2017 Louisiana Laws
Children's Code
CHC 702 - Permanency hearing

Universal Citation: LA Chil Code 702 (2017)

Art. 702. Permanency hearing

            A. The court shall conduct a permanency hearing, which shall consider in-state and out-of-state permanent placement options for the child, within thirty days of a judicial determination pursuant to Article 672.1 that reunification efforts are not required.

            B. The court shall conduct a permanency hearing within nine months after the disposition hearing if the child was removed prior to disposition or within twelve months if the child was removed at disposition, but in no case more than twelve months after the removal. Permanency reviews shall continue to be held at least once every twelve months thereafter until the child is permanently placed or earlier upon motion of a party for good cause shown or on the court's own motion.

            C. The court shall determine the permanent plan for the child that is most appropriate and in the best interest of the child in accordance with the following priorities of placement:

            (1) Return the child to the legal custody of the parents within a specified time period consistent with the child's age and need for a safe and permanent home. In order for reunification to remain as the permanent plan for the child, the parent must be complying with the case plan and making significant measurable progress toward achieving its goals and correcting the conditions requiring the child to be in care.

            (2) Adoption.

            (3) Placement with a legal guardian.

            (4) Placement in the legal custody of a relative who is willing and able to offer a safe, wholesome, and stable home for the child.

            (5)(a) Placement in the least restrictive, most family-like alternative permanent living arrangement. The department shall document in the child's case plan and its report to the court the compelling reason for recommending this plan over the preceding higher priority alternatives.

            (b) The permanent plan provided for in this Paragraph may be considered only if the child is sixteen years of age or older.

            D. The court shall consider a child's need for continuing contact with any relative by blood, adoption, or affinity with whom the child has an established and significant relationship in accordance with Article 1269.2 as one of several factors in determining the permanent plan that is most appropriate and in the best interest of the child.

            E. Except as otherwise provided in Article 672.1, the court shall determine whether the department has made reasonable efforts to reunify the parent and child or to finalize the child's placement in an alternative safe and permanent home in accordance with the child's permanent plan. The child's health and safety will be the paramount concern in the court's determination of the permanent plan.

            F.(1) If a child is in an out-of-state placement, the court shall determine and enter findings on whether the placement is safe, appropriate, and otherwise in the best interests of the child.

            (2) In the case of a child who will not be returned to the parent, the court shall consider in-state and out-of-state placement options.

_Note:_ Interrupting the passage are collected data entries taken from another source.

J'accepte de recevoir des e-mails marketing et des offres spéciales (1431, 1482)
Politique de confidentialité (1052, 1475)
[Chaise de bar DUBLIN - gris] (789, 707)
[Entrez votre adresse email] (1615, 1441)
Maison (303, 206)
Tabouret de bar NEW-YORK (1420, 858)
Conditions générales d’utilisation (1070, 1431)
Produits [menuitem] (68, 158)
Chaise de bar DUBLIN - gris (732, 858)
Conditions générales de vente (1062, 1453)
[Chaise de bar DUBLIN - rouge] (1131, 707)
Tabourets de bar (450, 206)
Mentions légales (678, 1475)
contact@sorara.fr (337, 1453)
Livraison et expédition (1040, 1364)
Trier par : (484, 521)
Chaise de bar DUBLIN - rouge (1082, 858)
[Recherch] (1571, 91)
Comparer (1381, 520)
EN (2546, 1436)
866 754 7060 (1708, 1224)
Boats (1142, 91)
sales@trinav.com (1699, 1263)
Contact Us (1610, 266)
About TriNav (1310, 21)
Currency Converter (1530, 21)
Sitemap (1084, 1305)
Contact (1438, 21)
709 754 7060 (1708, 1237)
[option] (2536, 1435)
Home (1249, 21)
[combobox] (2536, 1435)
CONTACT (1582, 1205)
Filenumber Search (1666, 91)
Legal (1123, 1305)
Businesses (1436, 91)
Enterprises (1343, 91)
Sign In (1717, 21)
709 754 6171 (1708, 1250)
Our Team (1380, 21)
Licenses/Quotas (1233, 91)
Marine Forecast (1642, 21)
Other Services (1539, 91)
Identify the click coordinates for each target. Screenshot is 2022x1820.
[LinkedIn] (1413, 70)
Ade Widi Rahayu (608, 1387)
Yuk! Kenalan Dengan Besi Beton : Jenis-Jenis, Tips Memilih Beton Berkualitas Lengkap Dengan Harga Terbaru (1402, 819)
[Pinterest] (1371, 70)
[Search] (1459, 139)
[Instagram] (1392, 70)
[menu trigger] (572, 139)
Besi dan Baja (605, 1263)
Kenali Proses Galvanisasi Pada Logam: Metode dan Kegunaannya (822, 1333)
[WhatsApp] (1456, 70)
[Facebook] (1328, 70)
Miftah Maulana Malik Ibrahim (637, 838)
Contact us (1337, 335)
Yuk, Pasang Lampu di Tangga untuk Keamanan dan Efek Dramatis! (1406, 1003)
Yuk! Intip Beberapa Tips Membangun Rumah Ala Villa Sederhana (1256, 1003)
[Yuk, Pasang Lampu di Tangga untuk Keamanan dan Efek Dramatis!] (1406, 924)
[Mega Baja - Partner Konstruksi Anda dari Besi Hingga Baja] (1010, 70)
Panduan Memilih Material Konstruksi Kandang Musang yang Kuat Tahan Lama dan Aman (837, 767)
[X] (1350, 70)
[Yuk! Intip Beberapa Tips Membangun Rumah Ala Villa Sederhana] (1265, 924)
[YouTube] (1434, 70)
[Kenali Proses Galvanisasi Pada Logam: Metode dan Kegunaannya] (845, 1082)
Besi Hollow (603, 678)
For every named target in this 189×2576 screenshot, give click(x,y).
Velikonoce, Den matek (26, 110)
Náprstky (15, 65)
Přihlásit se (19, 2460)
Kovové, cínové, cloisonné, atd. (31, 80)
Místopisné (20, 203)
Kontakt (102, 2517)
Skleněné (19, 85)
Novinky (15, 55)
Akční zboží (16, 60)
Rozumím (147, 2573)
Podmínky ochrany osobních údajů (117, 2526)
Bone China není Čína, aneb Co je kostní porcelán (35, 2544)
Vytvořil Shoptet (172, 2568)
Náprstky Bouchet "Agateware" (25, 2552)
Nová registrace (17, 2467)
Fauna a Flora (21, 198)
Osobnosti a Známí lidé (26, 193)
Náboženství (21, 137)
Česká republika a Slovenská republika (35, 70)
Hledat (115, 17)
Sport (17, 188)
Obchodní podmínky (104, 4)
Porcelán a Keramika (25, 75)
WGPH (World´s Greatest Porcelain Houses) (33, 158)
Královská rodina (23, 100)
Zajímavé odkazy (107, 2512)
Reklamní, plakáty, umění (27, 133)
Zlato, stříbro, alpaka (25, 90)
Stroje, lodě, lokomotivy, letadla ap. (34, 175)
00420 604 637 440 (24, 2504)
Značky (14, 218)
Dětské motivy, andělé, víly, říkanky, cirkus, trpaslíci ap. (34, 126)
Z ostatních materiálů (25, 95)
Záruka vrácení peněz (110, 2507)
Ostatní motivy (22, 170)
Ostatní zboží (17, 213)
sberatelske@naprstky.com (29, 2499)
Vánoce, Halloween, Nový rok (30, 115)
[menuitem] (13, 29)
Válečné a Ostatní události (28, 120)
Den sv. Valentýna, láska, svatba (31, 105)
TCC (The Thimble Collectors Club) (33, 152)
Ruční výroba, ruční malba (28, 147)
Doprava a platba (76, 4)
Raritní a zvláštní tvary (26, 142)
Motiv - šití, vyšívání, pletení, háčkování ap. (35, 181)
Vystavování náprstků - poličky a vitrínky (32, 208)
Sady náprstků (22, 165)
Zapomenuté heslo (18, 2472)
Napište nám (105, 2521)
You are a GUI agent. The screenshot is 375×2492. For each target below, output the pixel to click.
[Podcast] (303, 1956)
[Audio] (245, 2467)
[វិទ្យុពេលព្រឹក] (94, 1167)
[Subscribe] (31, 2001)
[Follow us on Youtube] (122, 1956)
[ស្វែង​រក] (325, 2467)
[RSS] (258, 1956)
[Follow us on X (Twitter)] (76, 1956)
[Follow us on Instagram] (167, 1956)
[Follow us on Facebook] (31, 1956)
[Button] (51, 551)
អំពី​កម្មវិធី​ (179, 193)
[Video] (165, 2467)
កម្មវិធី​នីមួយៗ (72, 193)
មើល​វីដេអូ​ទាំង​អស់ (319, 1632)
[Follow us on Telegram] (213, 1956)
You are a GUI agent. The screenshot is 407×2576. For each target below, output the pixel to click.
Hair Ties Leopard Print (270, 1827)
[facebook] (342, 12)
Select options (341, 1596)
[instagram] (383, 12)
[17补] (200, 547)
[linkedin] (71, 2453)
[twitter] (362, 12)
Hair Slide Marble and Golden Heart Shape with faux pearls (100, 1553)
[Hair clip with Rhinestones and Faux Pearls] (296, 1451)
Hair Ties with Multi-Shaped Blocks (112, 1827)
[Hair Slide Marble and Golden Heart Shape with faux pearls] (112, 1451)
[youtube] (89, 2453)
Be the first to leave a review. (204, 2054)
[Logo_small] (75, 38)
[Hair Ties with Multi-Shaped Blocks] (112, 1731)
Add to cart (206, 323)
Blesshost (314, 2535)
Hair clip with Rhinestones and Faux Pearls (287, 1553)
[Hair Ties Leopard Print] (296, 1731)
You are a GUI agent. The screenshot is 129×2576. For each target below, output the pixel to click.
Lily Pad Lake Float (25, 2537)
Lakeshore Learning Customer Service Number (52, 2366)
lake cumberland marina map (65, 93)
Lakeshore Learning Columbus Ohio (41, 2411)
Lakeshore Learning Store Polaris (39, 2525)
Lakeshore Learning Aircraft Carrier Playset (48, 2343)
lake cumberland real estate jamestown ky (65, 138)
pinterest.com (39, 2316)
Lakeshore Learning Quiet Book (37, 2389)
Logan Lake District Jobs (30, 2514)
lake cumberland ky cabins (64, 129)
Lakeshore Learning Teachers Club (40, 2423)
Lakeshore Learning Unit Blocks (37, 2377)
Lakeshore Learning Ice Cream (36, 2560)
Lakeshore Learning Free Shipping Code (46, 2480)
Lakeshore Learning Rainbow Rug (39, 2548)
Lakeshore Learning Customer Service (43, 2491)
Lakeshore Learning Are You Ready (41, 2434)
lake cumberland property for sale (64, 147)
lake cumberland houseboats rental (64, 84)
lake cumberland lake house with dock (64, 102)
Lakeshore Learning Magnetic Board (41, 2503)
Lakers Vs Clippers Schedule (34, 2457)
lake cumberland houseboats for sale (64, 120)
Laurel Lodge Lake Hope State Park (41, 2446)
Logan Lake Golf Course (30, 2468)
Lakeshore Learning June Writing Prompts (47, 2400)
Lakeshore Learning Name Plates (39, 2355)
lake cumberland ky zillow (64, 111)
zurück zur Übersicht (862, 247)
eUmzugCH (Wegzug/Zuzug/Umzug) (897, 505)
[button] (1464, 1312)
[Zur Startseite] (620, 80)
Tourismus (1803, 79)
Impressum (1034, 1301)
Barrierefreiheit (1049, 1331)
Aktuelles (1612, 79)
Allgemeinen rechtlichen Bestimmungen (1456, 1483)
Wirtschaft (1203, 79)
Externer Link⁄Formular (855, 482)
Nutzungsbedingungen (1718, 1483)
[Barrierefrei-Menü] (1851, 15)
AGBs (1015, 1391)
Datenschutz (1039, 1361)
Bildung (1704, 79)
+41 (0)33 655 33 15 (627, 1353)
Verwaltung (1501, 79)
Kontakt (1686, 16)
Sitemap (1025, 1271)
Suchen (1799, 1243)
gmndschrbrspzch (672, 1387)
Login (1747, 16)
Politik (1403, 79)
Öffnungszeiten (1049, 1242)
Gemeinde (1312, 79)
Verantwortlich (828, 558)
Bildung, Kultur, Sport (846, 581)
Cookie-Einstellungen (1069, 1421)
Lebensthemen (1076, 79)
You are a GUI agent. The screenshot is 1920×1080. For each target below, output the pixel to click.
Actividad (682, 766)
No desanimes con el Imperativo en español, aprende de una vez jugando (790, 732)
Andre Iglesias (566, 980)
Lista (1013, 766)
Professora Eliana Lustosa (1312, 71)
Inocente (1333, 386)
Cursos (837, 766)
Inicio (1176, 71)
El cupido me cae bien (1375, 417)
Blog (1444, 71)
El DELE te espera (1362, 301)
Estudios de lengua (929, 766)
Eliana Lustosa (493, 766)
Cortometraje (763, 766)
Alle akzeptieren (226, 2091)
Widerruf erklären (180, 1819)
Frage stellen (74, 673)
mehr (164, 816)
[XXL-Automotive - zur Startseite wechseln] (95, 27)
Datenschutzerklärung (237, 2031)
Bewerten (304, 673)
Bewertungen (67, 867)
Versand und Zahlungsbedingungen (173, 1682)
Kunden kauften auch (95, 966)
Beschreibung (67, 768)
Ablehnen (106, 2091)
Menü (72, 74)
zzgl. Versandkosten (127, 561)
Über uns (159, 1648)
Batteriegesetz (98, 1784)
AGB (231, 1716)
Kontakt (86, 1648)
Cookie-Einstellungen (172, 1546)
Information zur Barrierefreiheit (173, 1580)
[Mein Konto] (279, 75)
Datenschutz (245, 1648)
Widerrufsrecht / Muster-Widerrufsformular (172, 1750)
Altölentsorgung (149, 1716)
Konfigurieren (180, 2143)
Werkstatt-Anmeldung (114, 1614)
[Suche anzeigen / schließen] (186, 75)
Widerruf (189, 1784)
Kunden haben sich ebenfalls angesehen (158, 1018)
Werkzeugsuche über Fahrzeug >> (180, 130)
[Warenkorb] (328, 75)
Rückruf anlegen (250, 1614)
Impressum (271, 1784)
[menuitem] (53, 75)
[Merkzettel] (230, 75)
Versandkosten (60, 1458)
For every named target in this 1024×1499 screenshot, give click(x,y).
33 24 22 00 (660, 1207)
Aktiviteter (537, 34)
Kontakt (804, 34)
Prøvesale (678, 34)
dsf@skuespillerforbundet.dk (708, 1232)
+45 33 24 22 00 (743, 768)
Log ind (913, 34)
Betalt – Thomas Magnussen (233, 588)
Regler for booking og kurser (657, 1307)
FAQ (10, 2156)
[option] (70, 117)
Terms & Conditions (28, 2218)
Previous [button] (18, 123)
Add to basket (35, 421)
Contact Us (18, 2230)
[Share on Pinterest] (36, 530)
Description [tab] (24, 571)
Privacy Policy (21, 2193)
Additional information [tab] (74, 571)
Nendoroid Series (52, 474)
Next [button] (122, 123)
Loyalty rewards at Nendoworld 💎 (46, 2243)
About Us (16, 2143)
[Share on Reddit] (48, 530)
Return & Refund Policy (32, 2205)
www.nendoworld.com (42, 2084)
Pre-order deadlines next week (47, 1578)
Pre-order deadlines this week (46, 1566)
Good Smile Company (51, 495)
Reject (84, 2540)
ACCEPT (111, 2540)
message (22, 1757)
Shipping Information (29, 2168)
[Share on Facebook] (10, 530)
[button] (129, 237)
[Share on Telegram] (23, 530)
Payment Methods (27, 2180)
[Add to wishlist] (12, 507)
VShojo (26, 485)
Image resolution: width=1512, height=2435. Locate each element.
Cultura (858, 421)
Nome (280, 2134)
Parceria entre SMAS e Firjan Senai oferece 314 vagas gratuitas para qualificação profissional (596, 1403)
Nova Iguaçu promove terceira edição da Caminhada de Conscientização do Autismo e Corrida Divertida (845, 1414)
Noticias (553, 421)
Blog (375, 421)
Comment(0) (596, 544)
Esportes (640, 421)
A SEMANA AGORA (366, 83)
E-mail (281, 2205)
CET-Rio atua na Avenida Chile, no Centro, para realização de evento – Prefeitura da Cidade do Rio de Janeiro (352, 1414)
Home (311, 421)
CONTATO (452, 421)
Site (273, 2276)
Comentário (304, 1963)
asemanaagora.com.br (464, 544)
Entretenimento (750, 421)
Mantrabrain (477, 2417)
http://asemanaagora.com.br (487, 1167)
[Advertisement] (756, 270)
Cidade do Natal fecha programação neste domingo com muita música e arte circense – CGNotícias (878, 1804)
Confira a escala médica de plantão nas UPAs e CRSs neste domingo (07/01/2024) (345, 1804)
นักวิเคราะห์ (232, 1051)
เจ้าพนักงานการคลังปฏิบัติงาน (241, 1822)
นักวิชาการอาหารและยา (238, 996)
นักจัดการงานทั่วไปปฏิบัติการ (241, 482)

            G. When reunification is determined to be the permanent plan for the child, the court shall advise the parents that it is their obligation to achieve the case plan goals and correct the conditions that require the child to be in care within the time period specified by the court. Otherwise, an alternative permanent plan for the child will be selected and a petition to terminate parental rights may be filed. When adoption is the permanent plan for the child, the court will advise the parent of his authority to voluntarily surrender the child and to consent to the adoption prior to the filing of a petition to terminate parental rights.

            H. The permanency hearing may be conducted by a court-appointed or court-approved administrative body.

            I. In any permanency hearing, including any hearing regarding the transition of the child from foster care to independent living, the court or administrative body conducting the hearing shall consult, in an age-appropriate manner, with the child regarding the proposed permanency or transition plan for the child.

            J. In the case of a child fourteen years of age or older, the hearing shall include a review of the transitional plan developed with the child and the agency in accordance with Subparagraph (B)(6) of Article 675.

            K. In any permanency hearing for a child whose permanent plan is placement in the least restrictive, most family-like alternative permanent living arrangement, the court or administrative body conducting the hearing shall ask the child about the desired permanency outcome for the child.

            Acts 1991, No. 235, §6, eff. Jan. 1, 1992; Acts 1997, No. 612, §1; Acts 1999, No. 449, §1, eff. July 1, 1999; Acts 2001, No. 567, §§1 and 3; Acts 2001, No. 568, §1, eff. Jan. 1, 2002; Acts 2007, No. 334, §1; Acts 2012, No. 730, §1; Acts 2015, No. 124, §1, eff. June 19, 2015.